WM-Spiel zwischen Mexiko und England um eine Stunde verschoben
Nun also doch: Das befürchtete Unwetter über Mexiko-Stadt hat zu einer Verzögerung des WM-Achtelfinals zwischen Co-Gastgeber Mexiko und England um Teammanager Thomas Tuchel geführt. Rund eine Stunde vor dem geplanten Anpfiff um 18.00 Uhr Ortszeit (02.00 Uhr MESZ) wurde der Beginn der Partie im legendären Aztekenstadion um eine Stunde verschoben.
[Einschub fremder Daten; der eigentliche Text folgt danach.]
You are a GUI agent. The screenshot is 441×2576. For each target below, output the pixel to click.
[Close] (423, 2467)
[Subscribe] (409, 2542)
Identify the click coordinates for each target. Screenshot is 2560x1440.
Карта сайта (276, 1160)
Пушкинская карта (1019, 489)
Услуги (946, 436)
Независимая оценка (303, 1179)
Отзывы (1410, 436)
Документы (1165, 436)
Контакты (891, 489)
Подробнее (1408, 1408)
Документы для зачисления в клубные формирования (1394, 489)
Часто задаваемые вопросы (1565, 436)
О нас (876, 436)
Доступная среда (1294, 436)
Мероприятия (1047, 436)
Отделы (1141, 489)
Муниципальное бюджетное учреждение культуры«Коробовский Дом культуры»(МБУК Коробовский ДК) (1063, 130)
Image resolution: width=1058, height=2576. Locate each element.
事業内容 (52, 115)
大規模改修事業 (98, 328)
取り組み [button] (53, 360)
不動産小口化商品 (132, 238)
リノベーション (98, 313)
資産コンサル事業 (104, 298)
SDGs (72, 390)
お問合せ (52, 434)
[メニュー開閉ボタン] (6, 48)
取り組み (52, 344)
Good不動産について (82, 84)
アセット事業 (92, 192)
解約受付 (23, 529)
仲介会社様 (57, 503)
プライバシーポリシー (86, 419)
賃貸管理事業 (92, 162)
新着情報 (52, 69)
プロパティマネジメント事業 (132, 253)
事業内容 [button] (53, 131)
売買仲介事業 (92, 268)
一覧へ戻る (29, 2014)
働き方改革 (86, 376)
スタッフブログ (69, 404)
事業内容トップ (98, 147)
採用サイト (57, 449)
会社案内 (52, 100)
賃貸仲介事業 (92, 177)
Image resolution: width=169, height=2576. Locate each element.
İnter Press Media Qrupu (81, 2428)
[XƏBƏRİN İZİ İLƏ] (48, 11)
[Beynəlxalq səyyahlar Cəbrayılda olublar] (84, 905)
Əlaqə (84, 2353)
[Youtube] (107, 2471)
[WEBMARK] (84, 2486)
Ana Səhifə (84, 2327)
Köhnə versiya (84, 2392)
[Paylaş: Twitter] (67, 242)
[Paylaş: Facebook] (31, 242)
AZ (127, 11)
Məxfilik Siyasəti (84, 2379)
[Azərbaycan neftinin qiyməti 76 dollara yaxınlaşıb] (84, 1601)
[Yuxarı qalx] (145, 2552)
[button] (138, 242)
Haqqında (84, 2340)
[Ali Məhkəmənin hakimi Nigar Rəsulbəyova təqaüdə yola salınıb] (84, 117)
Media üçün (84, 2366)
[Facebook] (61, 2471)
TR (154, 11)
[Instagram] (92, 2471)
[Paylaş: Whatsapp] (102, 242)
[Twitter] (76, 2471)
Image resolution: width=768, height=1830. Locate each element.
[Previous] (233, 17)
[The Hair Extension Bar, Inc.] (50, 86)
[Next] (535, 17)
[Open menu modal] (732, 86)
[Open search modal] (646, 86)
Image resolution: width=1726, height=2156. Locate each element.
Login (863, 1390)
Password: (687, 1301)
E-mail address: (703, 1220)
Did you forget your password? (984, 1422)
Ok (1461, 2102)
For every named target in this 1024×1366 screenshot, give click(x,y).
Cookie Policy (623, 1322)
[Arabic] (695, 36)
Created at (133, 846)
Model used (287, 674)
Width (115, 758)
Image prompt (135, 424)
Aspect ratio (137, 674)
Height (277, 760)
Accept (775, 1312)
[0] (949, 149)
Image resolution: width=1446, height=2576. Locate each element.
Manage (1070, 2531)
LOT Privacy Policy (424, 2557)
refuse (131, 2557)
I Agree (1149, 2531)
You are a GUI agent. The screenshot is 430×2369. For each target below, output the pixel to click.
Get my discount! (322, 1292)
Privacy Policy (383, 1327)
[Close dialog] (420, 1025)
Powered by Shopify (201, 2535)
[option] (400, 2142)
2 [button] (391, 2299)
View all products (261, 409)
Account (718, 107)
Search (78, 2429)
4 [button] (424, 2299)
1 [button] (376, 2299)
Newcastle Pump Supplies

"Aufgrund widriger Wetterbedingungen in Mexiko-Stadt, einschließlich der Gefahr durch Blitze in der Nähe des Stadions, wurde der Anstoß des WM-Achtelfinals zwischen Mexiko und England verschoben", teilte die FIFA mit. Die Sicherheit aller Beteiligten habe oberste Priorität.
Zuvor war wegen eines heranziehenden Gewitters mit Blitzschlag eine "Shelter in Place"-Warnung ausgerufen worden. Zuschauer, Medienvertreter und Stadionpersonal wurden aufgefordert, geschützte Bereiche aufzusuchen.
Das Wetter war bereits im Vorfeld ein großes Thema. Die FIFA hatte erwogen, die Anstoßzeit zu vorzuverlegen, entschied sich jedoch, den ursprünglichen Termin beizubehalten. Zusätzlich zum Wetter stellt die Höhenlage von Mexiko-Stadt von über 2200 Metern eine besondere Herausforderung für die englische Mannschaft dar. "Die Höhenlage wird ein erheblicher Nachteil für uns sein", hatte Tuchel gesagt.
Schon beim Sechzehntelfinale in der mexikanischen Hauptstadt zwischen Mexiko und Ecuador (2:0) war es wegen eines Gewitters zu einer Verzögerung gekommen. Das Spiel wurde letztlich eine Stunde später angepfiffen. Die Vorrundenbegegnung zwischen Frankreich und dem Irak (3:0) in Philadelphia war wegen eines Gewitters nach der Halbzeitpause zunächst nicht wieder angepfiffen worden, die Unterbrechung dauerte insgesamt knapp über zwei Stunden.